Tuesday, February 16, 2016

Hatch lays an egg

This morning on NPR, Senator Orrin Hatch shamed himself on National Public Radio. A senator for 39 years, he unveiled the most loopy Republican explanation yet for denying the President’s Supreme Court nomination a hearing or a vote.

Hatch says it is ironclad precedent that “a term-limited president” does not get to fill a vacancy on the court in his last year “once voting has started” for his successor. The people need to pick a new president, he said. Why they only get to do this one year out of four (or twice in eight), Hatch did not explain. He was warming to his real reason, which was that Senate Democrats “engaged in the politics of personal destruction” 29 years ago, denying Robert Bork confirmation, and 25 years ago, not denying Clarence Thomas nomination. So now they ought to expect the same, he said.

Asked if he would accept nomination to the Court since his name is floating around DC as inexplicably as when he ran for President in 2000, Hatch chuckled and said he didn’t expect President Obama would nominate a “mainstream” candidate like himself or Judge Frank Easterbrook, whom he said Justice Scalia wanted to be his successor.

Here’s where the discussion descends into silent dog whistle land. Easterbrook is a University of Chicago, Richard Posner-style conservative who shares Justice Scalia’s frilly writing style and ill-concealed scorn for people he believes less intelligent than he- which includes most of the planet’s inhabitants. Easterbrook was Robert Bork’s deputy solicitor general in the Saturday Night Massacre days of Watergate, and was nominated to the Court of Appeals by Ronald Reagan at the age of 38.

++++++

### [SET EXERCISE]
Summarize the blog post in two sentences. The entries that follow have no connection to the blog post above.

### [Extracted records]

++++++

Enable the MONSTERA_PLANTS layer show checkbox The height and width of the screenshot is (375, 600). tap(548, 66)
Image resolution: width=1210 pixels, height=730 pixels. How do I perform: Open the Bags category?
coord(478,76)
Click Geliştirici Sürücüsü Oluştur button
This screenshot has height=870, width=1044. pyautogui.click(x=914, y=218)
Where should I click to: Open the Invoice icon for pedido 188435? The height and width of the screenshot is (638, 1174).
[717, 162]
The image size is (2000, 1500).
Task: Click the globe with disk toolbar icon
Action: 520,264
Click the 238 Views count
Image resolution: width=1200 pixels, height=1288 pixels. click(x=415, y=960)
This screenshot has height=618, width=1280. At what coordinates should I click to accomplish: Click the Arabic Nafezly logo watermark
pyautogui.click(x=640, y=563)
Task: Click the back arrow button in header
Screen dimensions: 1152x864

++++++

### [TASK SOLUTION]
On NPR, Senator Orrin Hatch argued that a term-limited president should not fill a Supreme Court vacancy in his last year once voting for his successor has started, and the post says his real reason was that Senate Democrats had engaged in "the politics of personal destruction," including denying Robert Bork confirmation. Hatch also said he did not expect President Obama to nominate a "mainstream" candidate like himself or Judge Frank Easterbrook, who was Robert Bork's deputy solicitor general and was nominated to the Court of Appeals by Ronald Reagan at 38.